You’ve decided you want to write a novel.
You have a huge imagination and stories in your mind that are waiting to be told. You’ve told your friends and family you’re going to do this. They aren’t surprised because you’re the creative sort. You have a great idea and the characters are well-defined in your mind. You’ve thought about the subplots and the ending and know how your characters are going to grow and change. You sit your butt in the chair and for a few days you write like a maniac.
Then something happens. Things change. You get sick. Your car dies. You have to work more hours. Life happens and you think, I don’t have time to write.
Or, you sit at the keyboard and the words don’t come. You get stuck and think, why did I tell anyone and everyone I was writing a novel? I can’t write. There are too many things getting in the way, and besides, my writing sucks.
Does this sound familiar?
Author Natalie Golberg says:
“The aim is to burn through to first thoughts, to the place where energy is unobstructed by social politeness or the internal censor, to the place where you are writing what your mind actually sees and feels, not what it thinks it should see or feel.”
Obviously, this is something many people want to learn how to do. I decided to make a Power Point presentation and teach How to Write a Novel in 30 Days at our local library. Jim gave me permission to use his notes, and I added some of my own too. (Thank you, Jim.) The presentation was a success and taught a few writers how to write their first drafts FAST. I call these FAST DRAFTS because that’s what they are. They are the first draft of your novel and the goal is to write them FAST. (Susie May Warren at My Book Therapy calls them FAST DRAFTS too.)
A fast draft is the first draft of your novel. It’s not one you want to share with anyone, but it gives you bragging rights that you’ve written the words, and it gives you the bare bones of a novel to work with. Yes, there will be many edits after, but for the sake of flushing out the novel–the first draft is done ONLY if you can plow through it until the end.
How do you do this?
One word at a time.
But what if the words don’t come?
There are certain problems many writers encounter that make them FREEZE and they never finish writing their first drafts. The only reason writers fail is because they quit writing. Don’t let this happen to you.
Below is my first tip that will help UNSTICK you. Please look for more tips coming soon. To find the other tips in this series click on each one: Tip #2 Setting Goals HERE, Tip #3 Which Scene Should You Write HERE, and Tip #4 Distractions HERE,
Create your inciting incident. Something has to happen TO your main character that sets him/her on a journey. Her normal status quo will be disrupted by something or someone. In The Hunger Games, the movie starts with Katniss in her ordinary world, but when she volunteers to go to the Games in her sister’s place, everything changes. That’s her inciting incident.
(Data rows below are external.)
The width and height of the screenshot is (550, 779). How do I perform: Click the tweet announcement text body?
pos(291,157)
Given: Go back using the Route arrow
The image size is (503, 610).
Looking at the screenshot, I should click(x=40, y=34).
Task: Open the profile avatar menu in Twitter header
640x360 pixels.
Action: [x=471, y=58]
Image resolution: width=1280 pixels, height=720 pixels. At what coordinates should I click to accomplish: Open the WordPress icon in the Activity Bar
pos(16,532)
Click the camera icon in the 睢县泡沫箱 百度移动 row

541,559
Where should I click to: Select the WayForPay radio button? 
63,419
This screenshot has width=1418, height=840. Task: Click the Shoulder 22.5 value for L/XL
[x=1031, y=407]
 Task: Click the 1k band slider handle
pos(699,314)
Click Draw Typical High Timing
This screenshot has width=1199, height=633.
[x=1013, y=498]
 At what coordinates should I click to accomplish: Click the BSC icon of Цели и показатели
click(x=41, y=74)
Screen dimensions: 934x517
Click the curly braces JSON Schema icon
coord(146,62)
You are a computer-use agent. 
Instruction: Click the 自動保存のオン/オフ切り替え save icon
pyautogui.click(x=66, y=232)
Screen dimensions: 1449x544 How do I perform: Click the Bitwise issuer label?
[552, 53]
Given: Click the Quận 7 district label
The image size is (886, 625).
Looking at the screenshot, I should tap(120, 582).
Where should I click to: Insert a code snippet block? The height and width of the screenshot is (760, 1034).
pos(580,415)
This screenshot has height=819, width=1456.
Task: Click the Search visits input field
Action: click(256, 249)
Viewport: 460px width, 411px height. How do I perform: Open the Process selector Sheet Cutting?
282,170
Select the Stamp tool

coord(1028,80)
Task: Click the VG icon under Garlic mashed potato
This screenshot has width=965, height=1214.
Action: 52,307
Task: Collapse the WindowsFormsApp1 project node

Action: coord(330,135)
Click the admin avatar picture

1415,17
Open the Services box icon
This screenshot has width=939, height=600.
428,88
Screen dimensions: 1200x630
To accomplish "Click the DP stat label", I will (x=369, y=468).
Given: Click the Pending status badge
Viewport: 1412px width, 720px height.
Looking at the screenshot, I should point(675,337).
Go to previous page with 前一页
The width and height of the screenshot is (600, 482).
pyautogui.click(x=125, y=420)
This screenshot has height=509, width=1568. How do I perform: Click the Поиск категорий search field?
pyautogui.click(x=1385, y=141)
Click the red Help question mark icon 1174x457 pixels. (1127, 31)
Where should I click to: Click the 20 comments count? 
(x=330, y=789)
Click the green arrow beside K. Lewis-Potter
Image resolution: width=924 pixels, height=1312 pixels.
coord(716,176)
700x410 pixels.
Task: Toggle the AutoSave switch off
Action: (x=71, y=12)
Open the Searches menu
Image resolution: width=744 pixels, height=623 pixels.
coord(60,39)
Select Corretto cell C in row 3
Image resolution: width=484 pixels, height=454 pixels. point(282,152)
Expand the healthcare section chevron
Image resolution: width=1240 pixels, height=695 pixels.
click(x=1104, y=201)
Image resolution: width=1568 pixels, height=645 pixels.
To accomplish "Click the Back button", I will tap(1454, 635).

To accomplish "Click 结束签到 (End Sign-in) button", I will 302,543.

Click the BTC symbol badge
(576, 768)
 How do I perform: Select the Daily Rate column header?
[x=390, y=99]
Find yours.
Inciting Incident Wikipedia definition: The inciting incident is the point of the plot that begins the conflict. It is the event that catalyzes the protagonist to go into motion and to take action. Rising action involves the buildup of events until the climax.
To move your story forward you must have something happen to the protagonist that sets him or her on their story goal journey to find an equilibrium in their new “life.”